Asked if this meant he felt May should step down, Francois hinted she should: “We all need to go and get a decent night’s sleep and look at it afresh in the morning. But if you’re a PM and a third of your MPs vote against you, that is very bad news.”
Jacob Rees-Mogg, the chairman of the ERG, said the result was terrible for Theresa May and called on her to resign. He told the BBC: “It’s a terrible result for the prime minister, it really is.”
With the “payroll vote” of ministers, parliamentary aides and trade envoys all likely to have backed Mrs May, a majority of the remaining 160-170 backbenchers voted no confidence in her, he said. “Of course I accept this result, but the prime minister must realise that under all constitutional norms, she ought to go to see the Queen urgently and resign.”
The scale of the attempt to spin the result as a resounding victory was, however, on a larger scale.

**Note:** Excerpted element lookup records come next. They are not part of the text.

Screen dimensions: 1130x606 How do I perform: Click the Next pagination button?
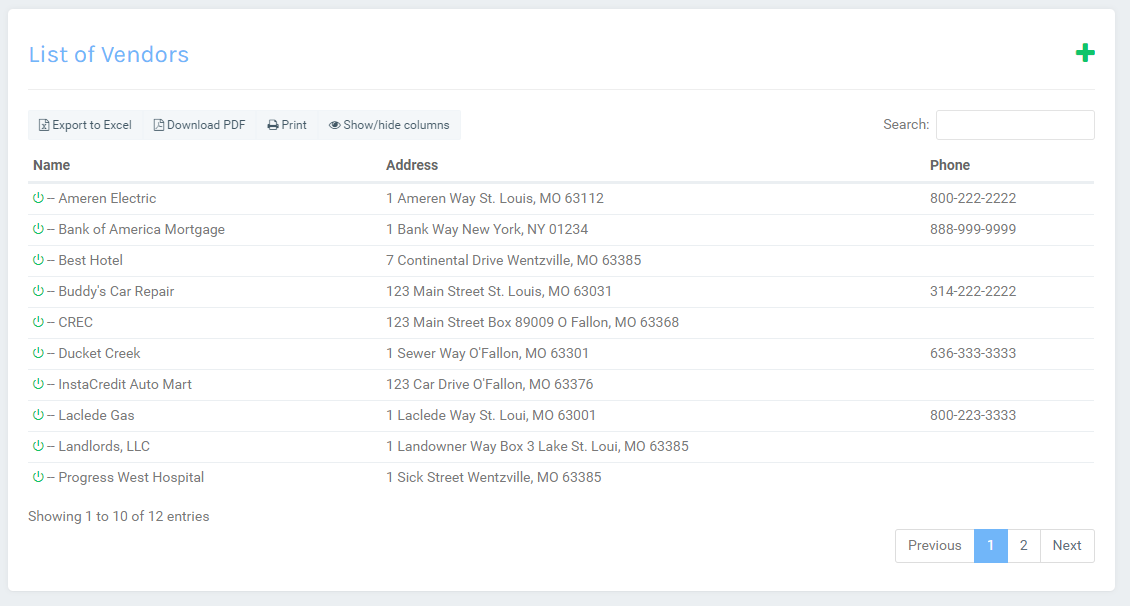click(1067, 545)
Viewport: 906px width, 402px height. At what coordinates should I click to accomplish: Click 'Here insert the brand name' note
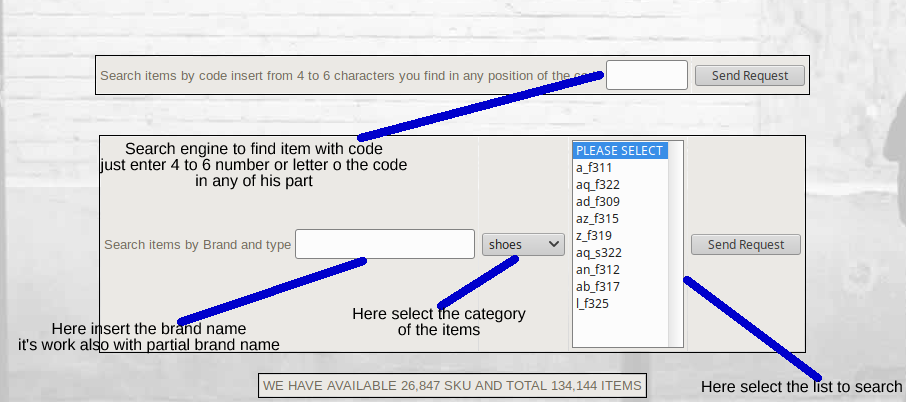click(149, 328)
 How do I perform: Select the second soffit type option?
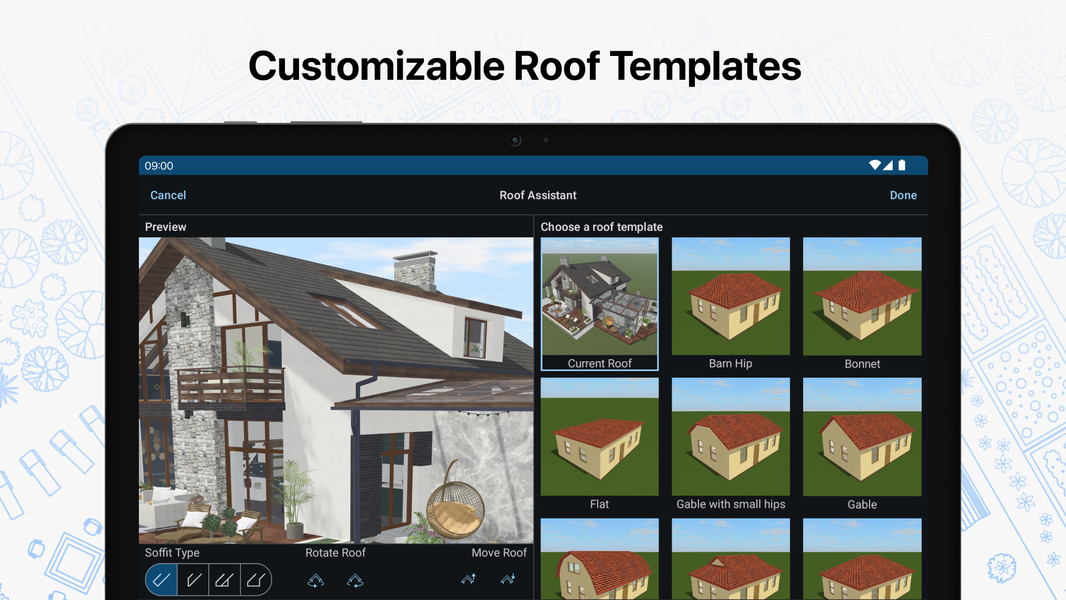point(194,580)
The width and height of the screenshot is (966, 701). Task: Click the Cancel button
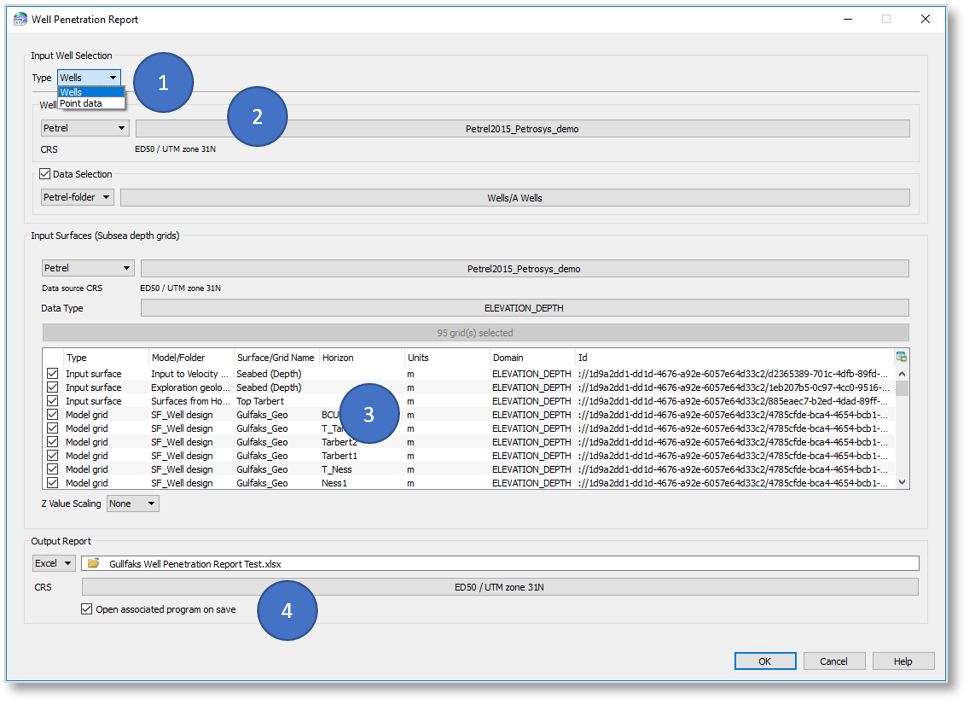(x=833, y=661)
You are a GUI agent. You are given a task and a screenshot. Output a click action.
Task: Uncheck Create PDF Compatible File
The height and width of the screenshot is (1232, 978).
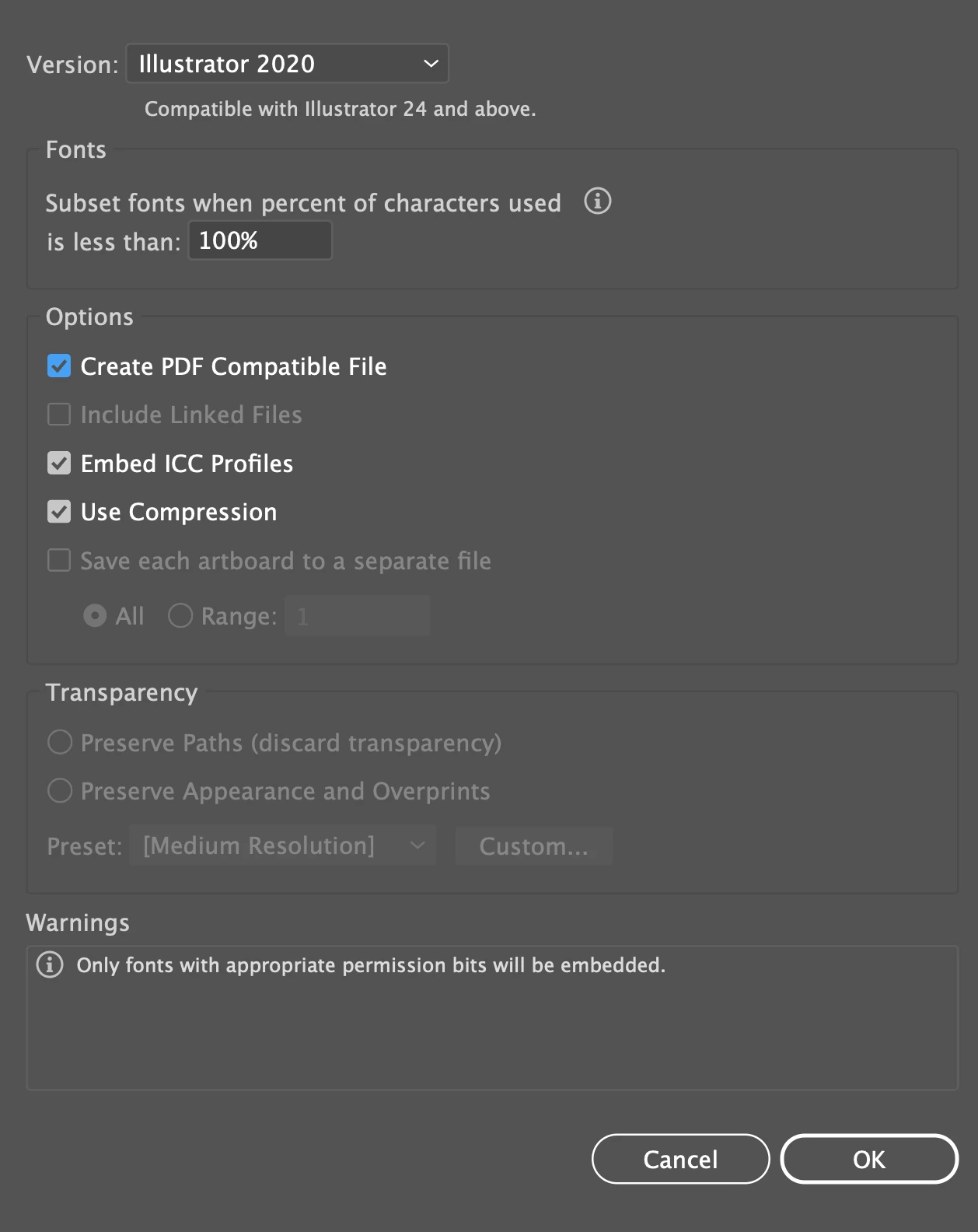(59, 366)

As the result was announced, the bulk of the 80 or so Tory MPs in the room stood up and cheered.
“Now it’s time for everyone in the party to unite behind the prime minister and allow her to get on with what is a hugely important job for this country,” said Damian Green, her former deputy and still a close ally.
Asked if the rebels should now be quiet, Green said: “That’s a matter for them. I hope so. It would be sensible. We’ve had a vote, the result was decisive, therefore people, as democrats, should accept that result.”
Also out selling the May message was the education secretary, Damian Hinds, who emphasised that she was not thinking about quitting. “One thing the PM has in spades is determination,” he said. “And the number of times people have doubted her, and she’s done it time after time after time.”
The reaction from other parties was predicable. In a rapidly sent response, Jeremy Corbyn said May had “lost her majority in parliament, her government is in chaos, and she is unable to deliver a Brexit deal that works for the country and puts jobs and the economy first”. Liberal Democrat leader Vince Cable said the impasse meant May should back a second referendum.